[Material provided — start]
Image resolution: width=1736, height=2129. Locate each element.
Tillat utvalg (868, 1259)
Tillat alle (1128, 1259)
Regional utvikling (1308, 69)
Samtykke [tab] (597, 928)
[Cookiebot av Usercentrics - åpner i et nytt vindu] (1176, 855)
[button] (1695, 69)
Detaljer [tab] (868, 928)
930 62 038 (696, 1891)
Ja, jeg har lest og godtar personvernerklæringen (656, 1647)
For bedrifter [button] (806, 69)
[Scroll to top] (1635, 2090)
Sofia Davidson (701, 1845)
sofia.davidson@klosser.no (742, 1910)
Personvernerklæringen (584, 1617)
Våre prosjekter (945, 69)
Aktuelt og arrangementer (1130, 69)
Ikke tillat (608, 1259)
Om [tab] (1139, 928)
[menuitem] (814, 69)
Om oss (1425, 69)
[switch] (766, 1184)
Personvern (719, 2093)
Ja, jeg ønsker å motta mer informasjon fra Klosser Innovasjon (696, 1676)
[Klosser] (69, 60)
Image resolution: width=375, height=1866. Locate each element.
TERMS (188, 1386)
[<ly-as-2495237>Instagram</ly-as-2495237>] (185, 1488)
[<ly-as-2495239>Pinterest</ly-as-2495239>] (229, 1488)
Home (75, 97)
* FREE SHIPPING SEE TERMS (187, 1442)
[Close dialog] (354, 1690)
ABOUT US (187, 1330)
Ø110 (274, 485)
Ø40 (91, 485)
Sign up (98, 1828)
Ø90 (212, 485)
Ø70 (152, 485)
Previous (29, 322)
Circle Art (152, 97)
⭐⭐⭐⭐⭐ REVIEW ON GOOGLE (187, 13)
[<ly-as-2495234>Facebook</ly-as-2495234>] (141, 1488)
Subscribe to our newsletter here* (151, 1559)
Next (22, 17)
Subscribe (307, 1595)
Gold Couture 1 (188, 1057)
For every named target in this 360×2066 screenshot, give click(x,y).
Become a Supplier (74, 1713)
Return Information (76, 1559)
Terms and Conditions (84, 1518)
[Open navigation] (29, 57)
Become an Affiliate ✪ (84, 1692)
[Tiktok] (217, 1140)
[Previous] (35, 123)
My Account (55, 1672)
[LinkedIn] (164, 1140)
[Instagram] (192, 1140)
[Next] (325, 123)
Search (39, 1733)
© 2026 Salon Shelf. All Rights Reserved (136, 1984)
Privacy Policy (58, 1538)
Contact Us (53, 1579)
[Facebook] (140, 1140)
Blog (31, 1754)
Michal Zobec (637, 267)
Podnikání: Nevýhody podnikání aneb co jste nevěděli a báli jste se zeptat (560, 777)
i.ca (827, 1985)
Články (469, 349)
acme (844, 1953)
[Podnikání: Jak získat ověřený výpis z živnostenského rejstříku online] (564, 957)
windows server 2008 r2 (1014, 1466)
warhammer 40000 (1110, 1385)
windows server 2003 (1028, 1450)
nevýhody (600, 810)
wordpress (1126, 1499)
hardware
[Material provided — finish]
Only the lines from the beginning of the entries through the line bearing "[Cookiebot av Usercentrics" should be returned, each exactly as written.

Image resolution: width=1736, height=2129. Locate each element.
Tillat utvalg (868, 1259)
Tillat alle (1128, 1259)
Regional utvikling (1308, 69)
Samtykke [tab] (597, 928)
[Cookiebot av Usercentrics - åpner i et nytt vindu] (1176, 855)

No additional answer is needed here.